Study material >>
-----

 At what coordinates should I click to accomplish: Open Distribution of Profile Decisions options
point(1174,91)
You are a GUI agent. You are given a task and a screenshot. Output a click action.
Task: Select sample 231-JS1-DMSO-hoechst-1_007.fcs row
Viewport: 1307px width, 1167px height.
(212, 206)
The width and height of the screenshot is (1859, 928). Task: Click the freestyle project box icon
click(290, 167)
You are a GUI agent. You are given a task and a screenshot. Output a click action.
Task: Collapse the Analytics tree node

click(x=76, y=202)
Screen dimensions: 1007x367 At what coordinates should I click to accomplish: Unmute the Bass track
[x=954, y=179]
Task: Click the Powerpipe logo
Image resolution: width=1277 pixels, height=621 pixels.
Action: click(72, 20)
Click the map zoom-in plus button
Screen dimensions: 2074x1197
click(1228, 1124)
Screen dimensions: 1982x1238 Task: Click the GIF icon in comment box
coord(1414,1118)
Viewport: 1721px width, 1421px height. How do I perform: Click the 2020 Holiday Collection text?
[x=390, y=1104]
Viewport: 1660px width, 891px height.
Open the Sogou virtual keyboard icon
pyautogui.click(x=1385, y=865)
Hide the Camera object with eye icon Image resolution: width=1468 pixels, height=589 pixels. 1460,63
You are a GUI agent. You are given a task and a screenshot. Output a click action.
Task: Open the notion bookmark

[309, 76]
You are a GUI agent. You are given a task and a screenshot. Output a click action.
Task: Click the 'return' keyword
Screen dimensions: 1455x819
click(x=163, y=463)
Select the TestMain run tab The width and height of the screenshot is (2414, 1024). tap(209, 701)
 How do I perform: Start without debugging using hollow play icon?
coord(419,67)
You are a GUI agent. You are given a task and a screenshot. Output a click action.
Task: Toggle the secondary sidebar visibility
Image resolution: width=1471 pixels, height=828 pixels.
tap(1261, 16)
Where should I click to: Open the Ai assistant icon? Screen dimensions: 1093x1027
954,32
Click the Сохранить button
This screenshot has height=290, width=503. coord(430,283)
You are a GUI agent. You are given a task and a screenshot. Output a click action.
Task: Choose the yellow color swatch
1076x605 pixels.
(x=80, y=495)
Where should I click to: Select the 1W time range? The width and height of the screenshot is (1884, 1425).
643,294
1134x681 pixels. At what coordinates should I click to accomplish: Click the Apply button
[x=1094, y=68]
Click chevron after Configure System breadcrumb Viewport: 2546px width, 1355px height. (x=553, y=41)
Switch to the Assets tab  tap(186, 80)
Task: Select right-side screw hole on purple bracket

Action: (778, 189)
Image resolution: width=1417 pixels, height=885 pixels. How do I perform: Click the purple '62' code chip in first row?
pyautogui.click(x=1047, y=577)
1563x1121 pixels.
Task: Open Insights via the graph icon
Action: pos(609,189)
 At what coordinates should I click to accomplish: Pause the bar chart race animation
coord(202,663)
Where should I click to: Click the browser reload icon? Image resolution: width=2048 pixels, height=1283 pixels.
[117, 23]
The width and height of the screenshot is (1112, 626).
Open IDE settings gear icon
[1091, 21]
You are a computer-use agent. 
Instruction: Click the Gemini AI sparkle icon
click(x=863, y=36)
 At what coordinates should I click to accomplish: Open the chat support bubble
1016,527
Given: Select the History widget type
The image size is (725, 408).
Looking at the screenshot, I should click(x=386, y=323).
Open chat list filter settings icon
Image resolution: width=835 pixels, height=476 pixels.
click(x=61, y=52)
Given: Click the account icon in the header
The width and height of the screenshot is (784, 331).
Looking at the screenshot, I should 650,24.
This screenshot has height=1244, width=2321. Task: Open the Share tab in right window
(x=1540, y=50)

-----

Aim of the exercise >>
Produce the entries above once more, identical in every detail.

Task response >>
 At what coordinates should I click to accomplish: Open Distribution of Profile Decisions options
point(1174,91)
You are a GUI agent. You are given a task and a screenshot. Output a click action.
Task: Select sample 231-JS1-DMSO-hoechst-1_007.fcs row
Viewport: 1307px width, 1167px height.
(212, 206)
The width and height of the screenshot is (1859, 928). Task: Click the freestyle project box icon
click(290, 167)
You are a GUI agent. You are given a task and a screenshot. Output a click action.
Task: Collapse the Analytics tree node

click(x=76, y=202)
Screen dimensions: 1007x367 At what coordinates should I click to accomplish: Unmute the Bass track
[x=954, y=179]
Task: Click the Powerpipe logo
Image resolution: width=1277 pixels, height=621 pixels.
Action: click(72, 20)
Click the map zoom-in plus button
Screen dimensions: 2074x1197
click(1228, 1124)
Screen dimensions: 1982x1238 Task: Click the GIF icon in comment box
coord(1414,1118)
Viewport: 1721px width, 1421px height. How do I perform: Click the 2020 Holiday Collection text?
[x=390, y=1104]
Viewport: 1660px width, 891px height.
Open the Sogou virtual keyboard icon
pyautogui.click(x=1385, y=865)
Hide the Camera object with eye icon Image resolution: width=1468 pixels, height=589 pixels. 1460,63
You are a GUI agent. You are given a task and a screenshot. Output a click action.
Task: Open the notion bookmark

[309, 76]
You are a GUI agent. You are given a task and a screenshot. Output a click action.
Task: Click the 'return' keyword
Screen dimensions: 1455x819
click(x=163, y=463)
Select the TestMain run tab The width and height of the screenshot is (2414, 1024). tap(209, 701)
 How do I perform: Start without debugging using hollow play icon?
coord(419,67)
You are a GUI agent. You are given a task and a screenshot. Output a click action.
Task: Toggle the secondary sidebar visibility
Image resolution: width=1471 pixels, height=828 pixels.
tap(1261, 16)
Where should I click to: Open the Ai assistant icon? Screen dimensions: 1093x1027
954,32
Click the Сохранить button
This screenshot has height=290, width=503. coord(430,283)
You are a GUI agent. You are given a task and a screenshot. Output a click action.
Task: Choose the yellow color swatch
1076x605 pixels.
(x=80, y=495)
Where should I click to: Select the 1W time range? The width and height of the screenshot is (1884, 1425).
643,294
1134x681 pixels. At what coordinates should I click to accomplish: Click the Apply button
[x=1094, y=68]
Click chevron after Configure System breadcrumb Viewport: 2546px width, 1355px height. (x=553, y=41)
Switch to the Assets tab  tap(186, 80)
Task: Select right-side screw hole on purple bracket

Action: (778, 189)
Image resolution: width=1417 pixels, height=885 pixels. How do I perform: Click the purple '62' code chip in first row?
pyautogui.click(x=1047, y=577)
1563x1121 pixels.
Task: Open Insights via the graph icon
Action: pos(609,189)
 At what coordinates should I click to accomplish: Pause the bar chart race animation
coord(202,663)
Where should I click to: Click the browser reload icon? Image resolution: width=2048 pixels, height=1283 pixels.
[117, 23]
The width and height of the screenshot is (1112, 626).
Open IDE settings gear icon
[1091, 21]
You are a computer-use agent. 
Instruction: Click the Gemini AI sparkle icon
click(x=863, y=36)
 At what coordinates should I click to accomplish: Open the chat support bubble
1016,527
Given: Select the History widget type
The image size is (725, 408).
Looking at the screenshot, I should click(x=386, y=323).
Open chat list filter settings icon
Image resolution: width=835 pixels, height=476 pixels.
click(x=61, y=52)
Given: Click the account icon in the header
The width and height of the screenshot is (784, 331).
Looking at the screenshot, I should 650,24.
This screenshot has height=1244, width=2321. Task: Open the Share tab in right window
(x=1540, y=50)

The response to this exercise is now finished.